■ **Tareas escritas**
[1] ¿Qué edad tienen los jóvenes que ensayan una canción en el cuarto, según el fragmento?
[2] Transcribe del fragmento el pasaje comprendido entre “Mientras hablamos, volvemos” y “ya he visto.”, ambos incluidos.
### Fragmento
Mientras hablamos, volvemos a entrar en la casa. De camino hacia la zona de las madres solteras, como de la nada, se escucha un canto: “Si yo me alejara de lo verdadero…”, suena la voz. ¿De dónde vendrá? Sigo a Juan y, de pronto, me veo asomada a un cuarto en el que hay seis jóvenes ensayando una canción. De entre 17 y 18 años, son amigos de algún hijo de alguna de las 3 familias – ¿o de las tres, acaso? No pregunto. Lo que impresiona es que estén ahí. Seis personas además de todas las que ya he visto.
######
### Material proporcionado
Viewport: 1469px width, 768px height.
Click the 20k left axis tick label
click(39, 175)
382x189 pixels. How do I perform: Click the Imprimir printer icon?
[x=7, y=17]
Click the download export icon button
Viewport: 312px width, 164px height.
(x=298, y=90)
######
■ **Conjunto de respuestas**
[1] Tienen entre 17 y 18 años.

[2]
Mientras hablamos, volvemos a entrar en la casa. De camino hacia la zona de las madres solteras, como de la nada, se escucha un canto: “Si yo me alejara de lo verdadero…”, suena la voz. ¿De dónde vendrá? Sigo a Juan y, de pronto, me veo asomada a un cuarto en el que hay seis jóvenes ensayando una canción. De entre 17 y 18 años, son amigos de algún hijo de alguna de las 3 familias – ¿o de las tres, acaso? No pregunto. Lo que impresiona es que estén ahí. Seis personas además de todas las que ya he visto.